### Task to carry out
Continue the news report below on the suicide attack near the Wagah border crossing, starting after its last sentence.

SIALKOT, Pakistan — At least 52 people were killed and more than 100 were injured Sunday evening in a suicide attack after a flag-lowering ceremony near the Pakistan-India border, police and hospital officials said.

The blast occurred near the Wagah crossing, where hundreds had gathered on both sides of the border to watch the pomp-filled spectacle featuring Pakistani Rangers and Indian soldiers that takes place every day at sunset.

Police said the bomber slipped past two security checkpoints manned by Pakistan’s paramilitary Rangers and detonated an explosive vest packed with ball bearings about 500 yards from the parade ground as spectators were leaving the ceremony.

Eleven women and four children were among the dead, said Iftikhar Ahmed, a doctor at Ghurki hospital, less than 5 miles from the border, where many of the victims were being treated. The border crossing connects the eastern Pakistani city of Lahore with the Indian city of Amritsar, the only land crossing between the rival nations.

Tahir Javaid, the director-general of the Rangers, said three of his soldiers were killed and five others wounded.

Most of the victims, he said, were spectators from surrounding villages who had come to see the ceremony.

### Data extract
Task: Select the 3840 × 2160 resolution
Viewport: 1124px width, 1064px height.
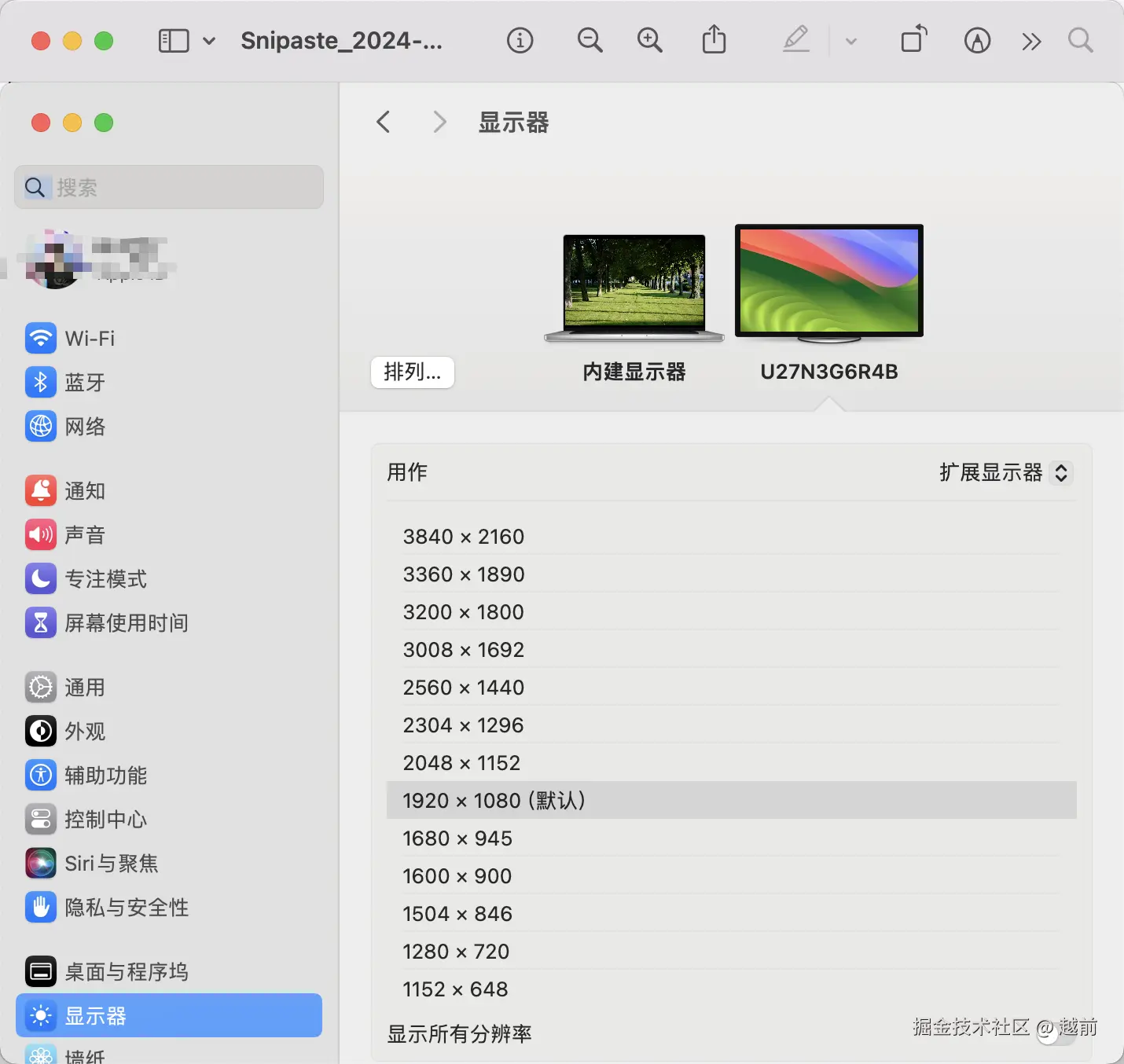Action: (x=463, y=537)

### Result of the exercise
“I was inside my shop when I heard a huge bang,” an unidentified witness told Pakistan’s Express TV channel. “I rushed out of the shop and saw people crying. There was blood and limbs of people scattered everywhere.”

Security forces across Pakistan had been placed on high alert due to Ashura, a 10-day ritual observed by minority Shiite Muslims to mark the death of Imam Hussain, grandson of the prophet Muhammad.

According to media reports, a banned militant group called Jundallah, which has carried out attacks against Shiites and targets along Pakistan’s border with majority-Shiite Iran, claimed responsibility for the attack.

Jundallah is also affiliated with the Pakistani Taliban, a coalition of insurgent groups battling to overthrow the Pakistani state. Pakistani security forces have launched a months-long offensive against the militants in the country’s northern tribal regions.